| name | commandments |
| description | This skill should be used when the user runs "/commandments", asks to "evaluate the codebase against engineering commandments", "assess engineering maturity", "run a commandments assessment", "check codebase maturity levels", "how mature is this codebase", "engineering best practices audit", "code quality assessment against commandments", or "generate a commandments report". It evaluates the current repository against 10 Engineering Commandments using a 5-level maturity model and generates a detailed report with evidence-backed assessments and stack-specific actionable improvements. |
| argument-hint | [--quick] [--focus=security] |
| allowed-tools | ["Read","Write","Grep","Glob","Bash","Agent","WebSearch"] |
Engineering Commandments Assessment
Evaluate the current repository against 10 Engineering Commandments, producing an evidence-backed maturity report with researched, prioritized actionable improvements.
Pipeline Overview
Execute these phases sequentially, providing progress updates after each:
- Stack Detection -- Identify the repository's tech stack
- Stack Research -- WebSearch for stack-specific best practices
- Deep Evaluation -- Assess each commandment with evidence
- Report Generation -- Write/update
claudedocs/commandments-report.md
IMPORTANT: Only READ codebase files for analysis. Never modify source code. The only file written is the report.
Phase 1: Stack Detection
Scan for package manifests and configuration files to identify the tech stack:
Glob: package.json, requirements.txt, Pipfile, pyproject.toml, go.mod, Cargo.toml,
pom.xml, build.gradle, Gemfile, composer.json, *.csproj, mix.exs, deno.json
Glob: Dockerfile, docker-compose.yml, .github/workflows/*, Makefile, Jenkinsfile
Glob: tsconfig.json, .eslintrc*, .prettierrc*, jest.config.*, vitest.config.*,
webpack.config.*, vite.config.*, next.config.*, nuxt.config.*
Read each discovered manifest to extract:
- Languages and versions
- Frameworks (web, testing, ORM, etc.)
- Key dependencies and their purposes
- Build and deployment tooling
If no manifests found, analyze file extensions and directory structure as fallback. Clearly note "stack detected via heuristics" in the report.
Phase 2: Stack Research
Using ONLY technology names (never internal code details), run WebSearch queries:
"[Framework] error handling best practices [current year]"

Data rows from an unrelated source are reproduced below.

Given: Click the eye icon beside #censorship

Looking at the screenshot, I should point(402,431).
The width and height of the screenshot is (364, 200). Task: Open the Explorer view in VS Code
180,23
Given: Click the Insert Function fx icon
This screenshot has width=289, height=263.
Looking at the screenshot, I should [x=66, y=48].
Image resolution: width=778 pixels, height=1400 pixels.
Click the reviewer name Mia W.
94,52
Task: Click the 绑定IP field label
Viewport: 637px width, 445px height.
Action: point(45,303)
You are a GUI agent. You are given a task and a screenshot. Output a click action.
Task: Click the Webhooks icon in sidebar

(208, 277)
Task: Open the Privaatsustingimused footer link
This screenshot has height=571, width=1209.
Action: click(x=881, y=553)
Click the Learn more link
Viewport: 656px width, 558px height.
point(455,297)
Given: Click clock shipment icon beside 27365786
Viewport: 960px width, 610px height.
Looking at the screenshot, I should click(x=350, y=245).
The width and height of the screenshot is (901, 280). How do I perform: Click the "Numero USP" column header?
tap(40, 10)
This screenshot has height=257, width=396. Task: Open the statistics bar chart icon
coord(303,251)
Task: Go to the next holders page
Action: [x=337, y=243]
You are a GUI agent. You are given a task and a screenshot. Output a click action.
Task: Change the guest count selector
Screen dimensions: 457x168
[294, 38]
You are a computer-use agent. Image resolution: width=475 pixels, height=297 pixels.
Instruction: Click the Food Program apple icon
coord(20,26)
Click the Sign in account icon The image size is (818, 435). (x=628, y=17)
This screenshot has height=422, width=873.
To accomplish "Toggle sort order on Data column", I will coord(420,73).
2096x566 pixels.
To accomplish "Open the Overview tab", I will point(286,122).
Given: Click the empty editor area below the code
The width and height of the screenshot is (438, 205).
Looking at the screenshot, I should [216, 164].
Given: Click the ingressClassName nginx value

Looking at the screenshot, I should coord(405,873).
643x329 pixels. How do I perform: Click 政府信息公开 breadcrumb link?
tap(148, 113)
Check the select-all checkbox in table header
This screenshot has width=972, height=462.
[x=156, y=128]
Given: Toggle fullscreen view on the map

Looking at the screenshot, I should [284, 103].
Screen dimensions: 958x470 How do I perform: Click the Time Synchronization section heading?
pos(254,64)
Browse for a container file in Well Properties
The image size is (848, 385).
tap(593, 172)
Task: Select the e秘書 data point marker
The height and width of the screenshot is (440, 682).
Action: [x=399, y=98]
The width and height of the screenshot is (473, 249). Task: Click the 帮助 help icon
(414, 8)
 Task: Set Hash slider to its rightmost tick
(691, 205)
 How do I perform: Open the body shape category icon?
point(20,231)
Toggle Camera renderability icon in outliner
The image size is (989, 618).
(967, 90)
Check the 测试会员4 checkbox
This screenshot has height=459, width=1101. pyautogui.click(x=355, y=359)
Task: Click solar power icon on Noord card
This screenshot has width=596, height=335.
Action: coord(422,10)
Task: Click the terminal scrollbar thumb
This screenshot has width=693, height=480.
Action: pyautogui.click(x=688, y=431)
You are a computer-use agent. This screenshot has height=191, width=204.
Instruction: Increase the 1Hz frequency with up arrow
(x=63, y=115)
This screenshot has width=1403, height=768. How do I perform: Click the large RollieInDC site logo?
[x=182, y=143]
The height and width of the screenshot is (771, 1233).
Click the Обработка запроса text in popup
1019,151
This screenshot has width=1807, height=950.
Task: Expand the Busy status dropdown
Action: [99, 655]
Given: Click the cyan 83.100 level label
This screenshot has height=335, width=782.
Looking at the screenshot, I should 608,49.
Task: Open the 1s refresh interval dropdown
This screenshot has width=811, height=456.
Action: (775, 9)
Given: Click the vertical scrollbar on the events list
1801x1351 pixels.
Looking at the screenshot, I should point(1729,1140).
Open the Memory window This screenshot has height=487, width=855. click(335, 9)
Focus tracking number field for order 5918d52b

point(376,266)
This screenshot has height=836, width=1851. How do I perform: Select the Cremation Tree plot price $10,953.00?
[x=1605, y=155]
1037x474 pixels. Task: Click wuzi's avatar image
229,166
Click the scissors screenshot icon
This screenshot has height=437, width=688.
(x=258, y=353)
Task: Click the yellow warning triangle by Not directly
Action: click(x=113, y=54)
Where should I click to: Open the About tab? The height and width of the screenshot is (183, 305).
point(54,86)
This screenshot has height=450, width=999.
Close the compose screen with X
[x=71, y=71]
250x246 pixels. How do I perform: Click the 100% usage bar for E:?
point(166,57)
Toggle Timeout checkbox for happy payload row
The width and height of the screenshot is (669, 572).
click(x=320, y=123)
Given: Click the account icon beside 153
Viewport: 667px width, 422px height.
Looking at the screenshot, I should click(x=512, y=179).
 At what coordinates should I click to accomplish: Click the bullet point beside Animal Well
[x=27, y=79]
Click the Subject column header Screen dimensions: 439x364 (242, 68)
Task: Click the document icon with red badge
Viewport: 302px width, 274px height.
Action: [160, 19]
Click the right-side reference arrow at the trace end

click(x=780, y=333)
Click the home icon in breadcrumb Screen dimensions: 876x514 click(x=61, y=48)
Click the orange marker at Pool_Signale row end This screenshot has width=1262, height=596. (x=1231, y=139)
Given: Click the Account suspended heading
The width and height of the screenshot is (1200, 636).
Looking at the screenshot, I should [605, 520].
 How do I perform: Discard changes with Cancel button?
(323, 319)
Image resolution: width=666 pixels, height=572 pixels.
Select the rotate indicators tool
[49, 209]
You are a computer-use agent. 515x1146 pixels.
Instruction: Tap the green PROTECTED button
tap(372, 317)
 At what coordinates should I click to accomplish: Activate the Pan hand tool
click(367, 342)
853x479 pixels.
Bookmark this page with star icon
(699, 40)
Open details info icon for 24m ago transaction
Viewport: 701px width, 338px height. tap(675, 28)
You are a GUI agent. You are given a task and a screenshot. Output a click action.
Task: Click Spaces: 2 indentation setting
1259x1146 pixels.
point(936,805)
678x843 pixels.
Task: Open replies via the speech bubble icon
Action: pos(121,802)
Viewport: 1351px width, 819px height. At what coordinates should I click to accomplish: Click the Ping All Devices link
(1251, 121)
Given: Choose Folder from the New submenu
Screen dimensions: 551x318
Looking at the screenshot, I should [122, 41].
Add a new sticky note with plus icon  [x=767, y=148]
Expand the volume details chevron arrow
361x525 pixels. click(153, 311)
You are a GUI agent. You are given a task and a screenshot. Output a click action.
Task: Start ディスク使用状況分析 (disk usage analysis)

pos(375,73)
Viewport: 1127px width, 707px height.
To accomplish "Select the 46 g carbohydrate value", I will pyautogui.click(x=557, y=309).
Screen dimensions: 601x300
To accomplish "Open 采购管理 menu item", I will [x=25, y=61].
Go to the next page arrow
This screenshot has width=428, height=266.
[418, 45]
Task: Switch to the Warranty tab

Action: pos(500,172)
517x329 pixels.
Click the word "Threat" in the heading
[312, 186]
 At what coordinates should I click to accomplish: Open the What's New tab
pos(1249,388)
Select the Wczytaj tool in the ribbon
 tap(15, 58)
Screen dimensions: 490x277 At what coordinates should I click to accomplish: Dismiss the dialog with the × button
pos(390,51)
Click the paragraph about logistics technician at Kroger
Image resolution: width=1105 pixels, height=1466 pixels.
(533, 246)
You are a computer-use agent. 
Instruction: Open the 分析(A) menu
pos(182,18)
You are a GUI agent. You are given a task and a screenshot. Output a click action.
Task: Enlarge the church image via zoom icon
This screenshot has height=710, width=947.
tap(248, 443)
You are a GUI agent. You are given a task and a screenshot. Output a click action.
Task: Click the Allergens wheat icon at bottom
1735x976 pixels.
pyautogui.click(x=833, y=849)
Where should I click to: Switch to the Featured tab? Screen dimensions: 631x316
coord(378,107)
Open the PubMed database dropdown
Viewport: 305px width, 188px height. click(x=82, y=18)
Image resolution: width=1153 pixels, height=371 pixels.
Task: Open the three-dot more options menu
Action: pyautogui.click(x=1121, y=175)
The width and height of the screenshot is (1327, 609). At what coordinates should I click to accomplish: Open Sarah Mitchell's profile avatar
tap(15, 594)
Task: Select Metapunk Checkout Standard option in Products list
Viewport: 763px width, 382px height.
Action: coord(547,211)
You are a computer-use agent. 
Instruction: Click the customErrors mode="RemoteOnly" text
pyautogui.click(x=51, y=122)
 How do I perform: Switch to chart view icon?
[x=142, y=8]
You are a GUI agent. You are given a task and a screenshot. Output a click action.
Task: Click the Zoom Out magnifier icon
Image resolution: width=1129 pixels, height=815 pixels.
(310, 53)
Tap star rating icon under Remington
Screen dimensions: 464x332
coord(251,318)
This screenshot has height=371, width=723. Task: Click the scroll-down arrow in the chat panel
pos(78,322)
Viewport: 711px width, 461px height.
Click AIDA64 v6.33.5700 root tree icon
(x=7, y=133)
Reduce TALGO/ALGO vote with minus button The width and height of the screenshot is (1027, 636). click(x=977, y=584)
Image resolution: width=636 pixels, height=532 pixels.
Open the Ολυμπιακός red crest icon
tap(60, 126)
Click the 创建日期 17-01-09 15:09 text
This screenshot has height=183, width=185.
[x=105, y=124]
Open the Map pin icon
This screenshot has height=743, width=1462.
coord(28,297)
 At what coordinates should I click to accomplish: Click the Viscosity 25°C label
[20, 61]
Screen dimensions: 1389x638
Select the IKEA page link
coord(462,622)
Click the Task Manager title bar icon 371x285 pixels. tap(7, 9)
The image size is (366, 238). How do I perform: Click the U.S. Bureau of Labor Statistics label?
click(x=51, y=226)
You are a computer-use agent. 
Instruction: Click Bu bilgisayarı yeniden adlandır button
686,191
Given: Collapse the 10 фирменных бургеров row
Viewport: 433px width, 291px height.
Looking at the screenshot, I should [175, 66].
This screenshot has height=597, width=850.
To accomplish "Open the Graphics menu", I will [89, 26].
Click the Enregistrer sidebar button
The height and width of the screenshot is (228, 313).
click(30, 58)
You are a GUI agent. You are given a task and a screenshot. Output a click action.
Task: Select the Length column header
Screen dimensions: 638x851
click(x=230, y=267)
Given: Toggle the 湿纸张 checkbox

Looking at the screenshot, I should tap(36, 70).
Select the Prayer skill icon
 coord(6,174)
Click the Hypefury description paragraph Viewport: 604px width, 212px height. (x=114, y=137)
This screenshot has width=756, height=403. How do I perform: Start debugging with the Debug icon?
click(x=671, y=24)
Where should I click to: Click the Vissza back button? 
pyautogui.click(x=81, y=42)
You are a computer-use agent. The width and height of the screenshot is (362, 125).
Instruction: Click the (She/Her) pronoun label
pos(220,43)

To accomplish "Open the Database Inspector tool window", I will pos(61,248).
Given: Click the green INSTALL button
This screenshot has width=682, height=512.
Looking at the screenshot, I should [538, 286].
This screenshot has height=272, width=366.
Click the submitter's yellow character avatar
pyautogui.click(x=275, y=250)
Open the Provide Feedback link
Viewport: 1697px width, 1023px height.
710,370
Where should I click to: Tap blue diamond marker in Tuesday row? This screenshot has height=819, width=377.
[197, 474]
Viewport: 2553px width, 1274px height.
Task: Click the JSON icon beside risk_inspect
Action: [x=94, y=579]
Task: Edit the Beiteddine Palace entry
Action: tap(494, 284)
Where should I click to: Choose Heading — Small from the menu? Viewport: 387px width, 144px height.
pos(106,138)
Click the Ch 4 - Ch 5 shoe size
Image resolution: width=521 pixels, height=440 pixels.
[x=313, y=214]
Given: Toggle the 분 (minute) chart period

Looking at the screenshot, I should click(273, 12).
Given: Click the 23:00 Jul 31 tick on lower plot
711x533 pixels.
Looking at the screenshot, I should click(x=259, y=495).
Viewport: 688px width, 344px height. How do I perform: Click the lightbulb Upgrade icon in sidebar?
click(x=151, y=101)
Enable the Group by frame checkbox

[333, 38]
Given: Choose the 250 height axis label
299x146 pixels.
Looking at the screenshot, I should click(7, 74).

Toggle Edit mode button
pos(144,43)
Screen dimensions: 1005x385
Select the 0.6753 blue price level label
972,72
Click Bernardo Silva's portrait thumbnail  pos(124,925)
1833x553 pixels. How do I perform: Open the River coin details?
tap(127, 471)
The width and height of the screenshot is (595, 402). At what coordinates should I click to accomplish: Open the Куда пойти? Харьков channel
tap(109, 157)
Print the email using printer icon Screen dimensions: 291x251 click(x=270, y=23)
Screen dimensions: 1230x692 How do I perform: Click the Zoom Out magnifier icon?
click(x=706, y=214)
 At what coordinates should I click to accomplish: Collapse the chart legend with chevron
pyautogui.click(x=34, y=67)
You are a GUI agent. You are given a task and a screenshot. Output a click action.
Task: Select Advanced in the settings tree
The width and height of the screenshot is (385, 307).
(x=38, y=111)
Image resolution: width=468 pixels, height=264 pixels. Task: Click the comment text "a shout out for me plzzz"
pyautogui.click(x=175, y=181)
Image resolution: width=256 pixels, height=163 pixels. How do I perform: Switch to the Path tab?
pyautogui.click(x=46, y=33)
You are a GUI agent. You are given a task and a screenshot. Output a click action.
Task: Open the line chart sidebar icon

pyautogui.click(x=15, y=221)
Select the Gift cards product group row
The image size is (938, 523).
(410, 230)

"[Framework] testing best practices [current year]"
"[Framework] observability logging monitoring [current year]"
"[Framework] security best practices OWASP [current year]"
Limit to 3-5 targeted searches for the primary stack components. Store findings for use in actionable recommendations.
Phase 3: Deep Evaluation
For EACH of the 10 commandments, use the Agent tool (subagent_type: Explore) to perform deep codebase analysis. Launch agents in parallel clusters of 3-4 for efficiency.
Locate the bundled commandments reference for the full 5-level maturity criteria:
Glob: **/commandments.md
Read this file to load the maturity level definitions before assessing each commandment.
Evidence Patterns Per Commandment
For each commandment, search for these specific evidence patterns:
1. Design for Failure
- Grep:
try, catch, finally, rescue, except, recover, on_error
- Grep:
retry, backoff, circuit.?breaker, fallback, timeout
- Grep:
health.?check, readiness, liveness
- Glob:
**/errors/**, **/exceptions/**
- Check: Are errors caught with context or silently swallowed?
- Check: Do external calls have timeouts and retry logic?
2. Keep It Simple
- Bash: Count average file length, nesting depth, function length
- Grep: Files with cyclomatic complexity indicators (deeply nested if/else/switch)
- Check: Are there overly abstract patterns (factories of factories, excessive inheritance)?
- Check: Dependency count relative to project size
3. Test Early and Often
- Glob:
**/*.test.*, **/*.spec.*, **/test_*, **/*_test.*, **/tests/**
- Glob:
**/__tests__/**, **/e2e/**, **/integration/**
- Check: Test framework configuration present and configured
- Check: CI/CD pipeline includes test steps
- Bash: Ratio of test files to source files
4. Build for Observability
- Grep:
logger, log\., console\.log, logging, winston, pino, bunyan, slog
- Grep:
metric, counter, histogram, gauge, tracing, span, opentelemetry
- Grep:
correlation.?id, request.?id, trace.?id
- Glob:
**/monitoring/**, **/dashboards/**, **/alerts/**
- Check: Structured logging vs plain string logging
5. Document Thy Intent
- Glob:
**/README.md, **/docs/**, **/adr/**, **/ADR/**
- Grep:
@doc, @description, @param, @returns, """, ///
- Check: Inline comments explain WHY, not WHAT
- Check: Architecture decision records present
- Check: API documentation (OpenAPI/Swagger specs)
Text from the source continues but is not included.